BREASTFEEDING SERVICES FOR LBW INFANTS-OUTCOMES AND COST
Project Number5R01NR003881-03
Contact PI/Project LeaderBROWN, LINDA P
Awardee OrganizationUNIVERSITY OF PENNSYLVANIA
Description
Abstract Text
DESCRIPTION: (Adapted from applicant abstract) Human milk affords
specific health benefits for low birth weight (LBW < 2500g) infants.
While increasing the frequency and duration of breastfeeding is a
national priority, only 35% of mothers who deliver LBW infants initiate
breastfeeding and of these, less than 50% sustain breastfeeding beyond
infant hospital discharge. These lower breastfeeding rates among
mothers of LBW infants can be explained by the fact that these women
experience numerous problems that are unique to breastfed LBW infants.

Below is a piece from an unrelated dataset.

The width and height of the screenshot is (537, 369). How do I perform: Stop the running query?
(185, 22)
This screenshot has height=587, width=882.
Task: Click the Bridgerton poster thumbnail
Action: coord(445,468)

Although models for providing breastfeeding support services have been
described, these services are geared to mothers of healthy term infants
and are inadequate for meeting the unique needs of mothers of LBW
infants. Only one research-based model for providing in-hospital
breastfeeding support services for mothers and preterm/high risk infants
has been described in the literature; no models for providing post-
discharge breastfeeding services for mothers of LBW infants have been
described. Mothers of LBW infants need consistent, comprehensive
breastfeeding services provided by individuals who are skilled in both
the care of LBW infants and management of lactation. The Perinatal
Advanced Practice Nurse (PAPN) is the ideal professional to meet this
health care need. The PAPN would provide breastfeeding services (pre-
and post-infant discharge) that are specific to mothers and LBW infants,
including skilled assessment, technical assistance, education, and
support. The purpose of this randomized clinical trial is to compare
maternal outcomes, infant outcomes and cost of care between two groups
of women who breastfeed their LBW infants; a control group receiving
routine breastfeeding care and an intervention group receiving a
structured program of breastfeeding services provided by PAPNs. The
study will test the following hypotheses: A structured program of
breastfeeding services provided by PAPNs compared to routine care for
breastfeeding will result in: 1) Improved maternal outcomes: more
frequent and earlier transition to breast; increased milk volume;
increased duration of breastfeeding; and greater attainment of
breastfeeding goals; decreased anxiety and depression and greater
satisfaction with care; 2) Improved infant outcomes: fewer acute care
visits and rehospitalizations; and improved mental and motor development;
3) Decreased cost of care: decreased total costs per subject and
decreased average rehospitalization cost. Additionally, the study will
examine differences in growth between the two groups, predictors of
improved maternal/infant outcomes and interventions used by PAPNs. Both
groups will be followed for 1 year post infant discharge. Data analysis
will include MANOVA, chi-square and t-tests. Data will be important to
consumers, researchers, providers, insurers, and policy makers.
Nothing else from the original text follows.